**Gestellte Aufgaben**.
A: Stimmen die Aussagen (i) bis (iii) mit dem Text zur Braunkohlepolitik in NRW überein? Antworten Sie jeweils mit Ja oder Nein und zitieren Sie die entscheidenden Worte des Textes wörtlich. (i) Deutschland soll bis 2038 schrittweise aus der Kohleverstromung aussteigen. (ii) Die SPD stellte sich in der Debatte auf die Seite der Grünen. (iii) Ein Entwurf der angepassten Leitentscheidung soll bis zum Jahresende vorliegen.
B: Greifen Sie den Text zur Braunkohlepolitik in NRW nach seinem letzten Satz auf und setzen Sie ihn fort.

**Vorgelegter Text**.

·····

Laut einer Studie für die Umweltschutzorganisation Greenpeace müssten keine weiteren Dörfer dem Tagebau weichen, wenn aus den Tagebauen Hambach und Garzweiler nur noch so viel Braunkohle verstromt würde, dass die deutschen Klimaschutzziele eingehalten werden.
NRW-Wirtschaftsminister Andreas Pinkwart (FDP) machte in der Aktuellen Stunde zur Braunkohlepolitik jedoch keinerlei Hoffnung auf eine mögliche Rettung der von Umsiedlungen bedrohten Dörfer: Der vor einem Jahr von der Kohlekommission empfohlene Ausstiegspfad aus der Braunkohleverstromung sei ein breiter gesellschaftlicher Konsens, den die Landesregierung nicht verlassen werde, betonte er.
Demnach soll Deutschland bis 2038 schrittweise aus der klimaschädlichen Kohleverstromung aussteigen. Bis zur Sommerpause des Bundestags Anfang Juli sollen ein Kohleausstiegsgesetz und ein Strukturstärkungsgesetz verabschiedet werden, die Details regeln.
Die Landesregierung will die Leitentscheidung für das Rheinische Revier bis zum Jahresende an die neuen Kohlebeschlüsse anpassen. Bis zum Sommer soll ein Entwurf vorliegen.
Die von den Grünen ins Feld geführte Studie fuße auf falschen Annahmen, sagte Pinkwart. Sie rechne auf Grundlage von Klimaschutzzielen, die über das hinausgingen, was verbindlich verabredet worden sei. Zudem werde ein nationales CO2-Budget vorausgesetzt und auf einzelne Kraftwerke und Tagebaue heruntergerechnet - auch dafür gebe es keinerlei verbindliche Grundlage.
Sowohl die Regierungsfraktionen von CDU und FDP als auch die beiden übrigen Oppositionsfraktionen, SPD und AfD, nahmen die Grünen in die Zange und warfen ihnen unredliches Taktieren auf dem Rücken der Tagebau-Anrainer vor. „Alles, was bislang im Rheinischen Revier durch RWE stattfindet, findet auf Basis der Leitentscheidung aus dem Jahr 2016 statt, der ihre Partei hier im Landtag in Kenntnis des Pariser Abkommens zugestimmt hat”, stellte Pinkwart fest.

·····

**Extrahierte Einträge**.
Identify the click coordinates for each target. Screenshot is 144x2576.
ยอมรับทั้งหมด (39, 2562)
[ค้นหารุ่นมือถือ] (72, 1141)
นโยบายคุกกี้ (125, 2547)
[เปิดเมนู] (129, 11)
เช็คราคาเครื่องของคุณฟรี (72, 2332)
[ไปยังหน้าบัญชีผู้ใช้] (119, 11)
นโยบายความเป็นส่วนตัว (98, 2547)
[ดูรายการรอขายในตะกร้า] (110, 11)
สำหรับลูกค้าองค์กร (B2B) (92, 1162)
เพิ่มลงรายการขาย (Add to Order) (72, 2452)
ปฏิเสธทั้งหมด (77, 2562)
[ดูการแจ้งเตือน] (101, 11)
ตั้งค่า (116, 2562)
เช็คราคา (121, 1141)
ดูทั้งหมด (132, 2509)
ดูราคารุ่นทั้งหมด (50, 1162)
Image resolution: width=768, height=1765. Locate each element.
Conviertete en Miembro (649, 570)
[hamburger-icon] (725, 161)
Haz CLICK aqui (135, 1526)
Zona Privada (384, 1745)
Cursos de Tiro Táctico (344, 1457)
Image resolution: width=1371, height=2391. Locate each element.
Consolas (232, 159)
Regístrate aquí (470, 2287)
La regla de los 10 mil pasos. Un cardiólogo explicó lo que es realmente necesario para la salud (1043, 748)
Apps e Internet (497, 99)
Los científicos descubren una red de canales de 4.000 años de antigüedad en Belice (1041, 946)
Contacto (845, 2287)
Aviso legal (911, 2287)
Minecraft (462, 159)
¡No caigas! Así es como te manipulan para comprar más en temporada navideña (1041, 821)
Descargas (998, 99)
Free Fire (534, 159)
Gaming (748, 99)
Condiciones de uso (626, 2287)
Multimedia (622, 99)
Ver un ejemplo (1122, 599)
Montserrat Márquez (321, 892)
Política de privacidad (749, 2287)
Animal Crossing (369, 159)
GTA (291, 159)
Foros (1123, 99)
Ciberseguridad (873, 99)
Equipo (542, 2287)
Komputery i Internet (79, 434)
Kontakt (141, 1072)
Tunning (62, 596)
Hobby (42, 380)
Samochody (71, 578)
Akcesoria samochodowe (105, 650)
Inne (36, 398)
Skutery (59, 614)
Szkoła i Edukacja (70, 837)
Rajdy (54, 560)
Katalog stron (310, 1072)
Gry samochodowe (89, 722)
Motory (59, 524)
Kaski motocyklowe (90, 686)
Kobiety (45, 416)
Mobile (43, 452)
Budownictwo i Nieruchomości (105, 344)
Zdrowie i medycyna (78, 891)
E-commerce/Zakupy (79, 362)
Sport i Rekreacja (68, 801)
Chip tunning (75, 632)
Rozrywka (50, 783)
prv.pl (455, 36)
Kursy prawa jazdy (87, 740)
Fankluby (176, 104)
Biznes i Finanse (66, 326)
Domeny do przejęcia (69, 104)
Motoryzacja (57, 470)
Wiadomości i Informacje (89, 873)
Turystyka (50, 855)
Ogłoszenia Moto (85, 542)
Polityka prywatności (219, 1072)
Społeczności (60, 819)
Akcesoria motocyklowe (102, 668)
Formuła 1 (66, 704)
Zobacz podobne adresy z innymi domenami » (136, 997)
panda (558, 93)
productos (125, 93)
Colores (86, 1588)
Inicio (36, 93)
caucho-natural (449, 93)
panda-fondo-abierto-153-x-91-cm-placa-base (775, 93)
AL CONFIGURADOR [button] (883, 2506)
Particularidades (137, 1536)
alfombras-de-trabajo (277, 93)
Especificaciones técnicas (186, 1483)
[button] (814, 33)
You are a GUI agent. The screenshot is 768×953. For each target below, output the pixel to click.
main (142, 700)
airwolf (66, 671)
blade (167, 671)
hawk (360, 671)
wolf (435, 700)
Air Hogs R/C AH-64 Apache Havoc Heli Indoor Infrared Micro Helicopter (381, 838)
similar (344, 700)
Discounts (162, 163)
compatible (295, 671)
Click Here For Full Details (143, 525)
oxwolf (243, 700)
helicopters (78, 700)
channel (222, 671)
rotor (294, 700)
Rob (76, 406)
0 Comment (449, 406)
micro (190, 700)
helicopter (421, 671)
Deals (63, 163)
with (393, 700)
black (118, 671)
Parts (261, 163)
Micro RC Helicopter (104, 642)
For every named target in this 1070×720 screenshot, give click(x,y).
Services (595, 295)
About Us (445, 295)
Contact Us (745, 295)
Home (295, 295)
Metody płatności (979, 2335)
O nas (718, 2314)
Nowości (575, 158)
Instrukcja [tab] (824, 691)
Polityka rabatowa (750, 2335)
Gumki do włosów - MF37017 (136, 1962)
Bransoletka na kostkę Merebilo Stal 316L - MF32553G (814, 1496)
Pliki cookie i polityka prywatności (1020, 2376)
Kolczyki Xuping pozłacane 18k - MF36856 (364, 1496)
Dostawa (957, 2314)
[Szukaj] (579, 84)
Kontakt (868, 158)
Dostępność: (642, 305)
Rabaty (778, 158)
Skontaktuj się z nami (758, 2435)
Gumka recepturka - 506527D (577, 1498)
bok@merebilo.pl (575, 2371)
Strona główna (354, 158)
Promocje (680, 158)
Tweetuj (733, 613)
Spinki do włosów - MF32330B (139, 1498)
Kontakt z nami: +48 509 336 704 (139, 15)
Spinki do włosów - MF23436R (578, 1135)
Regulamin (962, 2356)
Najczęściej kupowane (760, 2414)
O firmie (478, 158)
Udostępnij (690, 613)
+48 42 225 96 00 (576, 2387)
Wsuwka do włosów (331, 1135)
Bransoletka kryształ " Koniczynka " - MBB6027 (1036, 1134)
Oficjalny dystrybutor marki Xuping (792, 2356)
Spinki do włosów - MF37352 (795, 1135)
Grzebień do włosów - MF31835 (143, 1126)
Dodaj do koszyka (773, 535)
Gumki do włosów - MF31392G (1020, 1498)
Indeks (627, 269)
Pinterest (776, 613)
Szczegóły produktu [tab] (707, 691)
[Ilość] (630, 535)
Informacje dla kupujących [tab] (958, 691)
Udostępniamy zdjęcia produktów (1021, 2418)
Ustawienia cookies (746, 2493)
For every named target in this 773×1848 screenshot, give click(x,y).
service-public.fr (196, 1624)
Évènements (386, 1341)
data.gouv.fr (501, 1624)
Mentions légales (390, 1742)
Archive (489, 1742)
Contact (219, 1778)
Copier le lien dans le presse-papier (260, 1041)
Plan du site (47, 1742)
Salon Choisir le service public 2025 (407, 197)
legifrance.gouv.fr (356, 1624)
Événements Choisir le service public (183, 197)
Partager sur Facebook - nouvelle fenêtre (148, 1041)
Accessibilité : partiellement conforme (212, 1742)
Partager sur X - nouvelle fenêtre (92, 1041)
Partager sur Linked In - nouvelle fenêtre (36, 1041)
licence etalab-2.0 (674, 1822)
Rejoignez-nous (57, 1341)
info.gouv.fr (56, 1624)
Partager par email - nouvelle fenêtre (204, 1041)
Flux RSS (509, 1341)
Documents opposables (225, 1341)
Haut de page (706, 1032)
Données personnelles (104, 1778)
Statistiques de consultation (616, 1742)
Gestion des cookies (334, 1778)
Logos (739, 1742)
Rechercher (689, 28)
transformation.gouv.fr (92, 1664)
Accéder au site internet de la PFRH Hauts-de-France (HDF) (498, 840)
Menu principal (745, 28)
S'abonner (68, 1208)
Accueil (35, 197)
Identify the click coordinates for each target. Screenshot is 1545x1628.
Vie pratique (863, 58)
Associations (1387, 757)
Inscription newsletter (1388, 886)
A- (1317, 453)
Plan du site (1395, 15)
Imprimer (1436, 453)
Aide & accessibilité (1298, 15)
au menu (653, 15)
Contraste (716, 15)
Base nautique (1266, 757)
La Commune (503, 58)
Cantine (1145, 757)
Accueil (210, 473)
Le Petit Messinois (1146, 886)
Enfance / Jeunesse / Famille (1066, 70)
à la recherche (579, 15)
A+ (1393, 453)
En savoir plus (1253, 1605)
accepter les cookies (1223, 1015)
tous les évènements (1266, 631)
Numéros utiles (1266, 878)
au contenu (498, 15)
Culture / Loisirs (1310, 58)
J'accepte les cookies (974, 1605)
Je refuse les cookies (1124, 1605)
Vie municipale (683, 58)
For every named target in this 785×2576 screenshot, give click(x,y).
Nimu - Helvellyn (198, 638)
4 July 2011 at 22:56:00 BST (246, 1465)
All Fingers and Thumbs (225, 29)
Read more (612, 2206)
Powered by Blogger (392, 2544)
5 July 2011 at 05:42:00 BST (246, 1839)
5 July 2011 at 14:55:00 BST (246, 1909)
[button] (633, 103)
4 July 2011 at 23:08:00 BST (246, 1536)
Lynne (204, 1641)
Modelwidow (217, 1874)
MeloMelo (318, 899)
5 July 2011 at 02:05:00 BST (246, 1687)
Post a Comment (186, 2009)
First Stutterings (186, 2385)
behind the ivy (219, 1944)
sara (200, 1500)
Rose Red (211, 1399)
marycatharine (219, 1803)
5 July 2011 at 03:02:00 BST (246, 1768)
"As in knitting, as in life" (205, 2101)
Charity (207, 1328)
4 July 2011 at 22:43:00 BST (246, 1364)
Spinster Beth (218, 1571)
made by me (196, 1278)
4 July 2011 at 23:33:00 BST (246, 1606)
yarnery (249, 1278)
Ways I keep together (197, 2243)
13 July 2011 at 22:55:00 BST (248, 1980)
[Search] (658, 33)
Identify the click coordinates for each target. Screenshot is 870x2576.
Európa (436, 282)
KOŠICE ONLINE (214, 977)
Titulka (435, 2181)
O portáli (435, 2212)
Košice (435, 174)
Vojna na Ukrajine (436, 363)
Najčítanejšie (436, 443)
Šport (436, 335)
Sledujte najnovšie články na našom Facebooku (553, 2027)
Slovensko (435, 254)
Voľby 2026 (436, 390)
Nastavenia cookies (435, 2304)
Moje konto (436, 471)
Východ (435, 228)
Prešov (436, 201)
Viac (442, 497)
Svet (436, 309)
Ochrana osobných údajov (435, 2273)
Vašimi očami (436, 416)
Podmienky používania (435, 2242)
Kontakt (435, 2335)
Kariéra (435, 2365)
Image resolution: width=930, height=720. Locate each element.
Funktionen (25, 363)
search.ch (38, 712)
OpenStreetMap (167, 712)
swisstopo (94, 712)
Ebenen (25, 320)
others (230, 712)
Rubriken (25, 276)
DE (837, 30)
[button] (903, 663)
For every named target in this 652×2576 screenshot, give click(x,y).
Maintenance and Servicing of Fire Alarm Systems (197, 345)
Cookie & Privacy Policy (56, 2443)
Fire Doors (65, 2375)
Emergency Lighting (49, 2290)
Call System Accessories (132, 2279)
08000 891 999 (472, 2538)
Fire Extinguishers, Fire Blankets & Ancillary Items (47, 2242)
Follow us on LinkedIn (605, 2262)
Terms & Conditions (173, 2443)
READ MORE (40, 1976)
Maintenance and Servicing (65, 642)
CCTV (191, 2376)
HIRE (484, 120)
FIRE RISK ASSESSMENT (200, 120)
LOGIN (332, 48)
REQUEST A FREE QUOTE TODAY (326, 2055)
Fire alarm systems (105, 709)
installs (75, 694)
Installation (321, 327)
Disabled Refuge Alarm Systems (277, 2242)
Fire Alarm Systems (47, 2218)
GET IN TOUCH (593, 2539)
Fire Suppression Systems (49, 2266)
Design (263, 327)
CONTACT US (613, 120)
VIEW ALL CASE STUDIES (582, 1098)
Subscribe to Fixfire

·····

**Antworten je Aufgabe**.
A:
(i) Ja: „Demnach soll Deutschland bis 2038 schrittweise aus der klimaschädlichen Kohleverstromung aussteigen.“
(ii) Nein: „Sowohl die Regierungsfraktionen von CDU und FDP als auch die beiden übrigen Oppositionsfraktionen, SPD und AfD, nahmen die Grünen in die Zange“
(iii) Nein: „Bis zum Sommer soll ein Entwurf vorliegen.“

B:
CDU, SPD und FDP warfen den Grünen vor, den Kohlekonsens aufzukündigen, dem sie vor einem Jahr noch zugestimmt hätten. Ohne die vollständige Inanspruchnahme der gemeinsam vereinbarten Kohleverstromungsmengen sei der Stilllegungsprozess nicht umsetzbar, betonte der SPD-Abgeordnete Stefan Kämmerling. Alle vier Parteien warfen den Grünen Unzuverlässigkeit vor.
Der CDU-Abgeordnete Thomas Schnelle sagte: „Der Prozess ist in vollem Gange, ein Stopp wäre viel zu spät.” Während in den fünf Umsiedlungsorten Ende 2016 noch 1566 Menschen gelebt hätten, sei es jetzt nur knapp die Hälfte. Für 80 Prozent der Anwesen gebe es bereits Einigungen mit RWE. Die weit überwiegende Mehrheit mache sich also auf den Weg oder wohne schon in neuen Orten.
Für die Zukunft der Kohleregionen sei es wichtig, die Empfehlungen nun zügig umzusetzen, unterstrich der FDP-Abgeordnete Dietmar Brockes. An zwei Stellen müsse allerdings nachgebessert werden: bei Steinkohlekraftwerken, die nach bisherigem Plan ab 2027 entschädigungslos abgeschaltet werden sollen, und bei Anreizen für Anlagen, die erneuerbare Energien mit Kraft-Wärme-Kopplung nutzen.
Die AfD ist gegen den Ausstieg aus der Kohle. Der Abgeordnete Christian Loose warf vor allem den Grünen vor, sich einseitig auf Klimaschutz zu konzentrieren und die Versorgungssicherheit außer Acht zu lassen.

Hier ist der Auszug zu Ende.